SEO has its own vocabulary, and it can be overwhelming when you are just starting out. This glossary covers every term you are likely to encounter, explained simply so you can understand what your SEO agency or marketing tools are telling you.
- Alt Text
- A text description added to an image in your HTML. It tells search engines and screen readers what the image shows. Every image on your site should have descriptive alt text.
- Anchor Text
- The clickable text in a hyperlink. Using descriptive anchor text (like "SEO services" instead of "click here") helps Google understand what the linked page is about.
- Backlink
- A link from another website to yours. Backlinks are one of the strongest ranking signals — each quality backlink is like a vote of confidence in your content.
- Black Hat SEO
- SEO techniques that violate Google's guidelines, such as buying links, keyword stuffing, or cloaking. These can result in your site being penalised or removed from search results entirely.
- Bounce Rate
- The percentage of visitors who leave your site after viewing only one page. A high bounce rate may indicate that your content does not match what the visitor was looking for.
- Canonical Tag
- An HTML tag that tells Google which version of a page is the "official" one. Used to prevent duplicate content issues when the same content is accessible at multiple URLs.

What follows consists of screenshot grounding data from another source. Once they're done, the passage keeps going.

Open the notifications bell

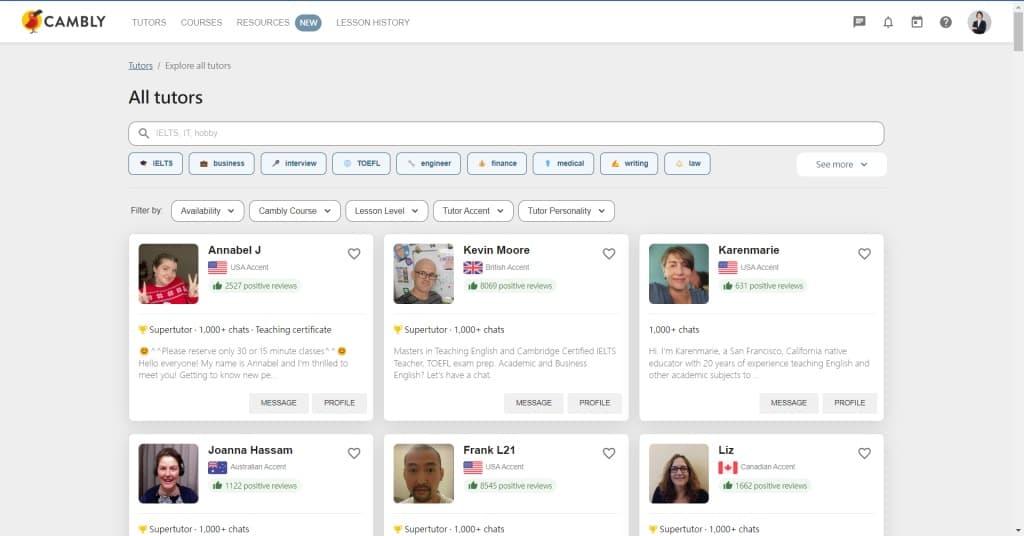coord(888,22)
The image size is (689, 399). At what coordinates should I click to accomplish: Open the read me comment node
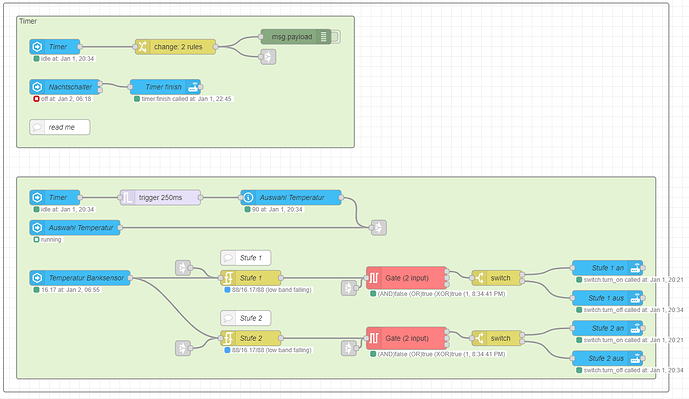[60, 127]
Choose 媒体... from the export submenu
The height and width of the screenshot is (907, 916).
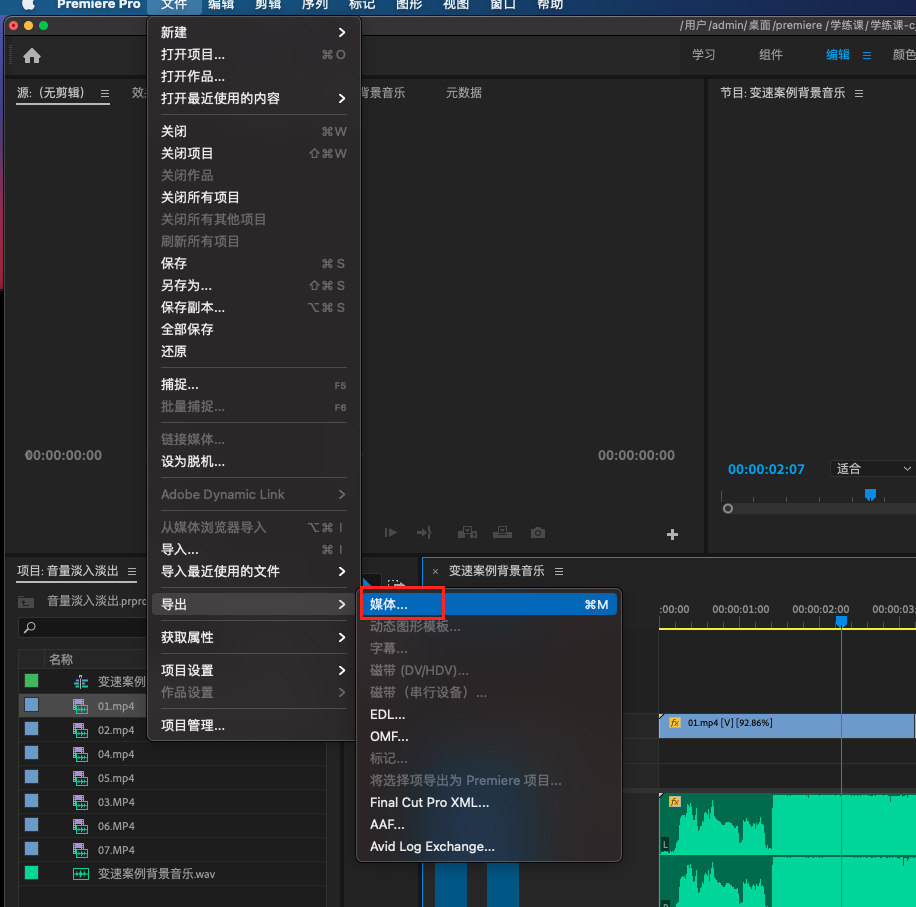click(x=389, y=604)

- Click-Through Rate (CTR)
- The percentage of people who see your listing in search results and click on it. A higher CTR signals to Google that your result is relevant and useful.
- Content Marketing
- Creating and sharing valuable content (blog posts, guides, videos) to attract and engage your target audience. Good content marketing naturally supports SEO by earning links and traffic.
- Core Web Vitals
- A set of three metrics Google uses to measure user experience: Largest Contentful Paint (loading speed), Interaction to Next Paint (responsiveness), and Cumulative Layout Shift (visual stability). These are confirmed ranking signals.
- Crawling
- The process by which Google's bots (called Googlebot) discover and read web pages. If Google cannot crawl your page, it cannot rank it.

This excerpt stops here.